Find every line in the records below that contains the string "Settings", matching case exactly, and copy each of those lines in full.

## Entries on locating words and elements
[start]
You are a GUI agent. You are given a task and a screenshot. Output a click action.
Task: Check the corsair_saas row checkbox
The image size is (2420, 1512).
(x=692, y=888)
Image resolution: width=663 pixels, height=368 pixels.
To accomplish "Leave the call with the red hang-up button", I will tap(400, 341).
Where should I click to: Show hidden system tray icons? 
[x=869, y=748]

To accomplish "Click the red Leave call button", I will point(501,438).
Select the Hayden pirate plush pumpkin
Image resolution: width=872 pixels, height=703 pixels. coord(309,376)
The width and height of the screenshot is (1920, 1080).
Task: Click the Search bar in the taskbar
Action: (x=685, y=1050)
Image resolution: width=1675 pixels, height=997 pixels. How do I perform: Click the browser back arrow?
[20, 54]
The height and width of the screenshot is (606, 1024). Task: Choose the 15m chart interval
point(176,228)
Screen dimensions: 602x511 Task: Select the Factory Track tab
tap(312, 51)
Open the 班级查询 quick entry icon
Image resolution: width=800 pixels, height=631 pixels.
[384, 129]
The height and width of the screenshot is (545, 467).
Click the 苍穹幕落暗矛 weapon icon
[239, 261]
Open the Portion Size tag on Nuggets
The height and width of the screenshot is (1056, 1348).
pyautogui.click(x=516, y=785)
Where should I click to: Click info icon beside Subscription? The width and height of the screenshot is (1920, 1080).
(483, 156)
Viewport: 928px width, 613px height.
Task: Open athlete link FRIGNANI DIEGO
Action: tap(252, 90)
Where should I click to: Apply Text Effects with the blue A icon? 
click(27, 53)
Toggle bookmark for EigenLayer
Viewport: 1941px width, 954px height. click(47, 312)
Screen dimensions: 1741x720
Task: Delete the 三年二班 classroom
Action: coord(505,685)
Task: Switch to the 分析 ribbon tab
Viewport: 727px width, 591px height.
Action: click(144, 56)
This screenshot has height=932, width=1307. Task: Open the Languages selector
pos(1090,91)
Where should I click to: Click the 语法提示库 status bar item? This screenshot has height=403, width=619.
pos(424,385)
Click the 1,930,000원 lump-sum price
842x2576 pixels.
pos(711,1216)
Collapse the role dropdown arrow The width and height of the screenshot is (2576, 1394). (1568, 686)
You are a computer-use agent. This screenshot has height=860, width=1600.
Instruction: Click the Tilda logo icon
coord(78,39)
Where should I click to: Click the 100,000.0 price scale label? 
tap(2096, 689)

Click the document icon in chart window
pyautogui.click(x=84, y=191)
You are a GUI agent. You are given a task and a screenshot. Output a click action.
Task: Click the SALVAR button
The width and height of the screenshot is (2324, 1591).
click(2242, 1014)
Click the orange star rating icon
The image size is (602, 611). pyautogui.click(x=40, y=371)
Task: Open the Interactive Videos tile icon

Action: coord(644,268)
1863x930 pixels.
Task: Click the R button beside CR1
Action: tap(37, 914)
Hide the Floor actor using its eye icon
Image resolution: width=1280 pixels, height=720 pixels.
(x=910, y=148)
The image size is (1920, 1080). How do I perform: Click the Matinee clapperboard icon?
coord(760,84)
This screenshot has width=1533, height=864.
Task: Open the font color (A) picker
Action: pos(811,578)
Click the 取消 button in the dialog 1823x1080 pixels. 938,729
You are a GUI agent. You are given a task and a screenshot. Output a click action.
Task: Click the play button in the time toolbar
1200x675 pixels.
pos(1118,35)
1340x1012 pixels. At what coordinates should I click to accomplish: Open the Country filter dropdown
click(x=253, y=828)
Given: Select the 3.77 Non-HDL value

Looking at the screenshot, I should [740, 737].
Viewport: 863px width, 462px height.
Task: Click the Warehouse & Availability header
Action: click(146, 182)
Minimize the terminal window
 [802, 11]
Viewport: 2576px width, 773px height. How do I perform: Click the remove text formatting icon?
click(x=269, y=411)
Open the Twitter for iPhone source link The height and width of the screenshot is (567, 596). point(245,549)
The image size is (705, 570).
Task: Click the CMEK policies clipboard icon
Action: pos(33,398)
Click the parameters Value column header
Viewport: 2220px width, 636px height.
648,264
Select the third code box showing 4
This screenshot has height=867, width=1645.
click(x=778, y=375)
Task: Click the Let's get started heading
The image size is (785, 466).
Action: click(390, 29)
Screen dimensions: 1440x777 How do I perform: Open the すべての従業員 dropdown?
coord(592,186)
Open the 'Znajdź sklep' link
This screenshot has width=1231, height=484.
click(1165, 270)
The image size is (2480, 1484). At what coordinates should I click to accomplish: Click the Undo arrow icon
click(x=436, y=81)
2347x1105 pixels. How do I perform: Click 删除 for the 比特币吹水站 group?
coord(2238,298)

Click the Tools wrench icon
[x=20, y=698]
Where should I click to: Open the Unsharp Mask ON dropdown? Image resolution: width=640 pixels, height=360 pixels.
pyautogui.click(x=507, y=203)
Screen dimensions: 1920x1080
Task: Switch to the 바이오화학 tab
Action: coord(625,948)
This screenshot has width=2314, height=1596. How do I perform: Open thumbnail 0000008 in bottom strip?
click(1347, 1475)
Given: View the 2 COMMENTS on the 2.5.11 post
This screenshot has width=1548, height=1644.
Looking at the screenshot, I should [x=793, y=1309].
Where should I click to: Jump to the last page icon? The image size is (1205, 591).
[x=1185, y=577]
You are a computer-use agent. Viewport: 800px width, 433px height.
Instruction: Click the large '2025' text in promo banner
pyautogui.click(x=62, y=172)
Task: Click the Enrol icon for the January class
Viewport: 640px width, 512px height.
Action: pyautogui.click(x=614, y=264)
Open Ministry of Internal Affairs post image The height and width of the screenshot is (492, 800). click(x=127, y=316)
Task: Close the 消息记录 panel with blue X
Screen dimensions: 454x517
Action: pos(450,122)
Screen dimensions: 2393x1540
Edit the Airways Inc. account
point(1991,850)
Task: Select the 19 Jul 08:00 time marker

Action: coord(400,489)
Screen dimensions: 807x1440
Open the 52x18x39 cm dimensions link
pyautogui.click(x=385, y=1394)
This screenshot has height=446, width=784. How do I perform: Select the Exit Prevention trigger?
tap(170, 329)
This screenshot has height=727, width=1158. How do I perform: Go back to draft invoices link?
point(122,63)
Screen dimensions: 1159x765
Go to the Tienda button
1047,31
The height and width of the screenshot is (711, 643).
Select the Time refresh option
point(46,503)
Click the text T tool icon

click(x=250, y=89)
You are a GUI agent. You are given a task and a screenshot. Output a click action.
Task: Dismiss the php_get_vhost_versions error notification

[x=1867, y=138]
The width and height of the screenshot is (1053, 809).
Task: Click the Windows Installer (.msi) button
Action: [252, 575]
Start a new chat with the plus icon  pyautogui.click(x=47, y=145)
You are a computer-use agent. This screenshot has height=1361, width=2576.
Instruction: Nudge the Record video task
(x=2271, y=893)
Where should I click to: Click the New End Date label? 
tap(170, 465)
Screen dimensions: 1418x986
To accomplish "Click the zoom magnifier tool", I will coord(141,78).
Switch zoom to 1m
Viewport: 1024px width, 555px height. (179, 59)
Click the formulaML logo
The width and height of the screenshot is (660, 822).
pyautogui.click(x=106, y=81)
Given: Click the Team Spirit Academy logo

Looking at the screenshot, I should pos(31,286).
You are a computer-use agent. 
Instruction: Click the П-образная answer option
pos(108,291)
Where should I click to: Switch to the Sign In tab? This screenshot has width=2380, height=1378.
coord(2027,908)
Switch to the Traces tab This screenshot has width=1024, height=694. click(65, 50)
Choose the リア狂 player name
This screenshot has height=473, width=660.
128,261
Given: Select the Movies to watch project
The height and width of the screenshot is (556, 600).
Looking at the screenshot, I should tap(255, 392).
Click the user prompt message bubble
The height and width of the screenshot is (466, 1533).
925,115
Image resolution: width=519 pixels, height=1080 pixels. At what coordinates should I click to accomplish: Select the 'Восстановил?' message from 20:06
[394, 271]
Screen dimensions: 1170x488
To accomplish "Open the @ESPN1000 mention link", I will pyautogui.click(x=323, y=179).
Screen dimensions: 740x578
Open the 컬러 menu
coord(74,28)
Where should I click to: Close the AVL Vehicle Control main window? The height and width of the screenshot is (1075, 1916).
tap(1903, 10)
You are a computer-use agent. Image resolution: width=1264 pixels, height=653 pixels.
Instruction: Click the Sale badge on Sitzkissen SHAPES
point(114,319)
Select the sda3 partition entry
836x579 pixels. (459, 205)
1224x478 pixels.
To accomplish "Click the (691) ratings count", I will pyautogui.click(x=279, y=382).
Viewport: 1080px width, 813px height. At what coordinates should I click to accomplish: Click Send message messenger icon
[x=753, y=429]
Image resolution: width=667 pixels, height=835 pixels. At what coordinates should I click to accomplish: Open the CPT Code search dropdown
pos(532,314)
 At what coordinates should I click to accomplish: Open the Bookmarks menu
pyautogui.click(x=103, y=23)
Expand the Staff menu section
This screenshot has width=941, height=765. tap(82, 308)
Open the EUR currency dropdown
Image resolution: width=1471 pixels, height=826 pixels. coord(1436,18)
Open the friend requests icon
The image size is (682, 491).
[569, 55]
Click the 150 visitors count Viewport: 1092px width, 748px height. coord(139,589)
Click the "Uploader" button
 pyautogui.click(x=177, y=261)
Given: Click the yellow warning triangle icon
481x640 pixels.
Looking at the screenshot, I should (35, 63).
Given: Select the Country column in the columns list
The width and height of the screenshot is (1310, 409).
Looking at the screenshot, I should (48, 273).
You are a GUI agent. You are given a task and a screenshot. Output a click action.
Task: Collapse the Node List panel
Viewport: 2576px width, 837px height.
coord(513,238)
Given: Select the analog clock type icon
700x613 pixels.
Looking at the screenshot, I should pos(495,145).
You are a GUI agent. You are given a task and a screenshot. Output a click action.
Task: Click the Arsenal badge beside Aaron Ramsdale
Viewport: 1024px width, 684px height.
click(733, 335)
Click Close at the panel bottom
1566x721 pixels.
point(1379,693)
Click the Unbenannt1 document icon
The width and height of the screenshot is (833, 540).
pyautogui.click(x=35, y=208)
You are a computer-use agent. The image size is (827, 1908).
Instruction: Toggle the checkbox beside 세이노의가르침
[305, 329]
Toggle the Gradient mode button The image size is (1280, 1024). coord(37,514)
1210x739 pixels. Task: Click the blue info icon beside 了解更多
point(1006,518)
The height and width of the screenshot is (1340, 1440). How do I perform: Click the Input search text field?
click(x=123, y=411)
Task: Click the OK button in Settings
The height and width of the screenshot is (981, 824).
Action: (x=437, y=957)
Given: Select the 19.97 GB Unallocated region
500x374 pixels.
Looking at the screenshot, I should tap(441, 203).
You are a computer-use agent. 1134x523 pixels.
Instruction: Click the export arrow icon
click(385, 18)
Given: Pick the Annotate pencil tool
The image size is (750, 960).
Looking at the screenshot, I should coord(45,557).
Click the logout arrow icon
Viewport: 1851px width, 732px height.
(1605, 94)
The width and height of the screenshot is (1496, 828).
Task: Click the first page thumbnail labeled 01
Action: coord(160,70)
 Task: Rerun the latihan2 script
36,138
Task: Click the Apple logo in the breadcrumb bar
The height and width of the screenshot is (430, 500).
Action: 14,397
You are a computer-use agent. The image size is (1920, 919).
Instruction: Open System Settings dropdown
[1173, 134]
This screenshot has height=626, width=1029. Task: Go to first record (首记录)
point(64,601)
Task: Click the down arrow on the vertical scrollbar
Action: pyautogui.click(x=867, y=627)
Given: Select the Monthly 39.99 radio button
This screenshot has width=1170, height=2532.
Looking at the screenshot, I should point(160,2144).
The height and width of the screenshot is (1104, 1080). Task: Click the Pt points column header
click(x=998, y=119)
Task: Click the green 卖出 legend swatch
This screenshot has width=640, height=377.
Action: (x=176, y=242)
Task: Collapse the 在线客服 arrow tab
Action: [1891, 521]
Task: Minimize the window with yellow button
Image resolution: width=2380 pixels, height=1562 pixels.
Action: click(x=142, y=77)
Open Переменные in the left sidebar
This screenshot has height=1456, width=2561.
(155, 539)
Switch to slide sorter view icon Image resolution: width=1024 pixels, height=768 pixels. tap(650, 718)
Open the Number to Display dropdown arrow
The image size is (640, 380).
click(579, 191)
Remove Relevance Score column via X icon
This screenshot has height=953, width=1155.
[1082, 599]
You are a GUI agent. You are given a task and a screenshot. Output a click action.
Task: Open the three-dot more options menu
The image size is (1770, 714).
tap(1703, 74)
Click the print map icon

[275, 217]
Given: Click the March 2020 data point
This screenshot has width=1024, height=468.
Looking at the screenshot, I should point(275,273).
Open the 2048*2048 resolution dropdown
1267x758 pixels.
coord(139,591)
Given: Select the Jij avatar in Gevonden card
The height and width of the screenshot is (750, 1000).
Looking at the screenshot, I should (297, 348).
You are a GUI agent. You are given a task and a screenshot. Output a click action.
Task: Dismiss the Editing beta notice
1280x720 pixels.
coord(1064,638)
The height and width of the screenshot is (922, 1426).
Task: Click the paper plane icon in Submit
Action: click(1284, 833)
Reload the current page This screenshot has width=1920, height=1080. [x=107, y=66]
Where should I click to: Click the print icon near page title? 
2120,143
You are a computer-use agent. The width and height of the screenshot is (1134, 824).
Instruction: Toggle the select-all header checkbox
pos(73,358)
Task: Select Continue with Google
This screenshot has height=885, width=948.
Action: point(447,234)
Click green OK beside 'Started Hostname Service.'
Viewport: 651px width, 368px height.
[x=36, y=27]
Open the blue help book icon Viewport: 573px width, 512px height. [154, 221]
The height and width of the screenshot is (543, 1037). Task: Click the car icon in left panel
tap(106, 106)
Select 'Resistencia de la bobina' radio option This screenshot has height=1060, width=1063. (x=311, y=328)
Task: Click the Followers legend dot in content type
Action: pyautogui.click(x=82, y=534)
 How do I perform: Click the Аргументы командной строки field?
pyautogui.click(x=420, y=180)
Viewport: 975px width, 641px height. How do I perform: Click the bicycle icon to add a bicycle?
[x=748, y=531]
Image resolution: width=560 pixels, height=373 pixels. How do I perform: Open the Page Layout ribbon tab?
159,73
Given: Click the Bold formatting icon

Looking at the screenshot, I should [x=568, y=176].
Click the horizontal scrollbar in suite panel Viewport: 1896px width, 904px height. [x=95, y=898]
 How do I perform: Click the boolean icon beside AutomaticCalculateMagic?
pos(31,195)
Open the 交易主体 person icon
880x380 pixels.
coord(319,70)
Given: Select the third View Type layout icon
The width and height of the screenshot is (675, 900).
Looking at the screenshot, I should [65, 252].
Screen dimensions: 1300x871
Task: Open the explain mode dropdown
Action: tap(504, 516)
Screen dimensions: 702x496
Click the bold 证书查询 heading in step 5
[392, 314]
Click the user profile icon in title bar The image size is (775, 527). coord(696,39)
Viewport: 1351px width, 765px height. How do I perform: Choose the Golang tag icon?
[end]
## Response
Task: Click the OK button in Settings
Instruction: Open System Settings dropdown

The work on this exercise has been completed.